### PROBLEM TO SOLVE
Transcribe the stretch of entries below from the line with "Where should I click to: Click the red" through the line with "Click the email", exactly and with both ends included; leave out all other lines.

### RECORD EXTRACTS
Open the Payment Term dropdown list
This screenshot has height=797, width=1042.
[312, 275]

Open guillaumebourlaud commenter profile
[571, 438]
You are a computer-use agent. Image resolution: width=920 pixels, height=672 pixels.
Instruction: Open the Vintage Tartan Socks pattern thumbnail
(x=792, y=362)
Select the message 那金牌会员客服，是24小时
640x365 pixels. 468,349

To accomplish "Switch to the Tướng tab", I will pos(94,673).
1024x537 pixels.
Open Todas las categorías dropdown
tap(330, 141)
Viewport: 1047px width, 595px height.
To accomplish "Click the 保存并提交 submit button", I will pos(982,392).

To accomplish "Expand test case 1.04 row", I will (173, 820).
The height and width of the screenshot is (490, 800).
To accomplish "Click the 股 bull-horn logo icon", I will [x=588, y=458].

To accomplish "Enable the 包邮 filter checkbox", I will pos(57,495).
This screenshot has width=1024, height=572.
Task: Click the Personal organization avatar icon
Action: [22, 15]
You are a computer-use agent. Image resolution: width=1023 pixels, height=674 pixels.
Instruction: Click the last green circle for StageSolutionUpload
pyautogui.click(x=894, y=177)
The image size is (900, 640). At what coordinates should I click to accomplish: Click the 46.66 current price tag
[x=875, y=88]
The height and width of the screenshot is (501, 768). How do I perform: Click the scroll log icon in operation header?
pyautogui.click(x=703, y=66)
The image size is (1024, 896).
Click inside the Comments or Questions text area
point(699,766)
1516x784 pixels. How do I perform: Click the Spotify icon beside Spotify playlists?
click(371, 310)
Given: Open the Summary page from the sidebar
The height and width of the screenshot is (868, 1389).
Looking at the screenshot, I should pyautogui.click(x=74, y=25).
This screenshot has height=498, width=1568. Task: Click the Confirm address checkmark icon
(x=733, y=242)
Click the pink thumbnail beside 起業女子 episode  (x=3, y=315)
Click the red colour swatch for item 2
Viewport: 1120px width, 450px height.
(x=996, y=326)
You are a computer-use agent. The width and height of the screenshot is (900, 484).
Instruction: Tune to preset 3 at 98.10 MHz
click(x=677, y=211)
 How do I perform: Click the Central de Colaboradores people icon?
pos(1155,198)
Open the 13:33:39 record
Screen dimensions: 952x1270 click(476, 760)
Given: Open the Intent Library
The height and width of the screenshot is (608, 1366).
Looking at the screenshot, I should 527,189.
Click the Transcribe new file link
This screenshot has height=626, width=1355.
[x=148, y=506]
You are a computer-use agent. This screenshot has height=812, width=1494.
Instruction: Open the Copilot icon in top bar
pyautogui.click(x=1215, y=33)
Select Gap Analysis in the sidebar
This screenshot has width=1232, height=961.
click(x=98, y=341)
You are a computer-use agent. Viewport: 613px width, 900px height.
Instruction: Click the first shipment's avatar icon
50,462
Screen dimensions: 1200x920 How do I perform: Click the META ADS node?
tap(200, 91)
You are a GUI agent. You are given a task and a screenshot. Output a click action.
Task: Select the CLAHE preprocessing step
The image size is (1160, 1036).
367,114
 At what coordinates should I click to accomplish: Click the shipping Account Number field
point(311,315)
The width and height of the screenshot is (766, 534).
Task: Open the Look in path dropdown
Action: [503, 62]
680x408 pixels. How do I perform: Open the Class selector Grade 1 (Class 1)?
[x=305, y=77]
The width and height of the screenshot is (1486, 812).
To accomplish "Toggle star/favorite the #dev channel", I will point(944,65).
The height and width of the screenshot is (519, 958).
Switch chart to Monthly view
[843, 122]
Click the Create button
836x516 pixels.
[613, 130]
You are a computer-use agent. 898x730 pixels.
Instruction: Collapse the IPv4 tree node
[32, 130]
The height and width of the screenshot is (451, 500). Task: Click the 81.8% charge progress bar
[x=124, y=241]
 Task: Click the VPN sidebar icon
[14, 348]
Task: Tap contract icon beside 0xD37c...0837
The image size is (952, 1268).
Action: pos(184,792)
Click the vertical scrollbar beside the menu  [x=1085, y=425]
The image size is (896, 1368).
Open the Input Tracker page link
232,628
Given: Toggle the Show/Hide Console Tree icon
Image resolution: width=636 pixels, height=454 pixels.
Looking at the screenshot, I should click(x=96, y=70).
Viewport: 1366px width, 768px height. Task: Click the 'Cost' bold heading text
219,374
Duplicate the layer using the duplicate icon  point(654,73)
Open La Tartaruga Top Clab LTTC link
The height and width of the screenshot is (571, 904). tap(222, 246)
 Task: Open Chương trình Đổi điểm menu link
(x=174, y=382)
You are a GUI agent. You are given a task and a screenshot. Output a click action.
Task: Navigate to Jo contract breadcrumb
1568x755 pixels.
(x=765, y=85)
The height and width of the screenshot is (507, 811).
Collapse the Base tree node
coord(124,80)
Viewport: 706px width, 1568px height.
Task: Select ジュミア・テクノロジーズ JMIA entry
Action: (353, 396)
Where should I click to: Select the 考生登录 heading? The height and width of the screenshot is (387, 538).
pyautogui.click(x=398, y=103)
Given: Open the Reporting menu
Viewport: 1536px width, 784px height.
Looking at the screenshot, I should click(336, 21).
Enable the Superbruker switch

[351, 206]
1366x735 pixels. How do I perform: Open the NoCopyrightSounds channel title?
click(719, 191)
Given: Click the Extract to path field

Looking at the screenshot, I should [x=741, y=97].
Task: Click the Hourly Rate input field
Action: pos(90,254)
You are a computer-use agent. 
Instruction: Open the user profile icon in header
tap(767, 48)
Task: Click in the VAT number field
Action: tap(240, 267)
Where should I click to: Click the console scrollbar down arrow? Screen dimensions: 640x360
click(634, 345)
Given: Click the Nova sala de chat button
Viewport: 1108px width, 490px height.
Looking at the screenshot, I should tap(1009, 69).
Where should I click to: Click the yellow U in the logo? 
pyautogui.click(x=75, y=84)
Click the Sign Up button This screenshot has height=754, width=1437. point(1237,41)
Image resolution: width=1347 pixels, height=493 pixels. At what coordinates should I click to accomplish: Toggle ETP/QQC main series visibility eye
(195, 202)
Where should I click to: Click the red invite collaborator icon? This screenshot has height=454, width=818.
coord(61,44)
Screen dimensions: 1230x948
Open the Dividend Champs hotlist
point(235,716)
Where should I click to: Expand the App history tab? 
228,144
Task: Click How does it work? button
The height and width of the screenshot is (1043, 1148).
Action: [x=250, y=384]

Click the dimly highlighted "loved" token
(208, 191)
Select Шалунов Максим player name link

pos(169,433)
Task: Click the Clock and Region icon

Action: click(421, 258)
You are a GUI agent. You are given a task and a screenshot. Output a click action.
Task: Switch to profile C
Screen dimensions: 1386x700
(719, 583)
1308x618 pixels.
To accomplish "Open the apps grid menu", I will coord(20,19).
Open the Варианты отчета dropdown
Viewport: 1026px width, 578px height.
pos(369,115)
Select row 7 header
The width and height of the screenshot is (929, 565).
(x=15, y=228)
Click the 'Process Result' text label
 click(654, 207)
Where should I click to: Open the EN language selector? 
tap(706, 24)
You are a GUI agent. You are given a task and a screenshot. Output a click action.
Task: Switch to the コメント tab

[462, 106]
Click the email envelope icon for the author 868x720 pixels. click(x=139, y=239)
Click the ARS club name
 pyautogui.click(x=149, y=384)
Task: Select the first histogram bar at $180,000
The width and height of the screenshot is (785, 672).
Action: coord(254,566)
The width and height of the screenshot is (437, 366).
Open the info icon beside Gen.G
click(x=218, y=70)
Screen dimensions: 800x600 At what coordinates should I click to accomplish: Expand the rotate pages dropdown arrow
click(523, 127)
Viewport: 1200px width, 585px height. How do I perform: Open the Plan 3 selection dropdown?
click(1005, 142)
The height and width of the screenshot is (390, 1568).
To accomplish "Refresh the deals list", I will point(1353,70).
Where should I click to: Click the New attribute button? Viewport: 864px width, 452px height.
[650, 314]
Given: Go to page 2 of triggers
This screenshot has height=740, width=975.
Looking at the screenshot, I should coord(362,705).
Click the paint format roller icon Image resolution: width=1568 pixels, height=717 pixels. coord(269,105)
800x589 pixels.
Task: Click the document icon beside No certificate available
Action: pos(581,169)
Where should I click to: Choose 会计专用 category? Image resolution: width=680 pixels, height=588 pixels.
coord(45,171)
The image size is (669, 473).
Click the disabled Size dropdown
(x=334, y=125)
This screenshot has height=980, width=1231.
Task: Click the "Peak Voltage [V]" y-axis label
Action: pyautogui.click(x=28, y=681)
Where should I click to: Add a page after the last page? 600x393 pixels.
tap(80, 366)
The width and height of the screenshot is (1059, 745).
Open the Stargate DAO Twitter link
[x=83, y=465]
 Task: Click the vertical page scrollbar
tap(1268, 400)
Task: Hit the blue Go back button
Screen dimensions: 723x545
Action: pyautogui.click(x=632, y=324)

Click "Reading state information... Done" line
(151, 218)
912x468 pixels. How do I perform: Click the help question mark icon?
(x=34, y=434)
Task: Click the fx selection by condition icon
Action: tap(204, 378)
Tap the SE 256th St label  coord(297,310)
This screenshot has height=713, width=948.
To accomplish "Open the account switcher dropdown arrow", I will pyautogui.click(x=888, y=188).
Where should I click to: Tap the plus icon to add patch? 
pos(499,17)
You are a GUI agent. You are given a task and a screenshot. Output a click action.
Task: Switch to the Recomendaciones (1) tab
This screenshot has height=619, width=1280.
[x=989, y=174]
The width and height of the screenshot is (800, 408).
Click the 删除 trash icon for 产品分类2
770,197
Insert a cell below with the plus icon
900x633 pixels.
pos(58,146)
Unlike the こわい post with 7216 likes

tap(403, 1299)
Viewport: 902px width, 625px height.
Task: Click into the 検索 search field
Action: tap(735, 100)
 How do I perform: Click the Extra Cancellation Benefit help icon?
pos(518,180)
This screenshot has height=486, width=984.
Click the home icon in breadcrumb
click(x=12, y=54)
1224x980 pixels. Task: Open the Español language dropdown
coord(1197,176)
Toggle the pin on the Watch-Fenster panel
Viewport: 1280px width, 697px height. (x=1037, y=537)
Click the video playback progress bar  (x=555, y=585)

### RESPONSE
Where should I click to: Click the red invite collaborator icon? This screenshot has height=454, width=818.
coord(61,44)
Screen dimensions: 1230x948
Open the Dividend Champs hotlist
point(235,716)
Where should I click to: Expand the App history tab? 
228,144
Task: Click How does it work? button
The height and width of the screenshot is (1043, 1148).
Action: [x=250, y=384]

Click the dimly highlighted "loved" token
(208, 191)
Select Шалунов Максим player name link

pos(169,433)
Task: Click the Clock and Region icon

Action: click(421, 258)
You are a GUI agent. You are given a task and a screenshot. Output a click action.
Task: Switch to profile C
Screen dimensions: 1386x700
(719, 583)
1308x618 pixels.
To accomplish "Open the apps grid menu", I will coord(20,19).
Open the Варианты отчета dropdown
Viewport: 1026px width, 578px height.
pos(369,115)
Select row 7 header
The width and height of the screenshot is (929, 565).
(x=15, y=228)
Click the 'Process Result' text label
 click(654, 207)
Where should I click to: Open the EN language selector? 
tap(706, 24)
You are a GUI agent. You are given a task and a screenshot. Output a click action.
Task: Switch to the コメント tab

[462, 106]
Click the email envelope icon for the author 868x720 pixels. click(x=139, y=239)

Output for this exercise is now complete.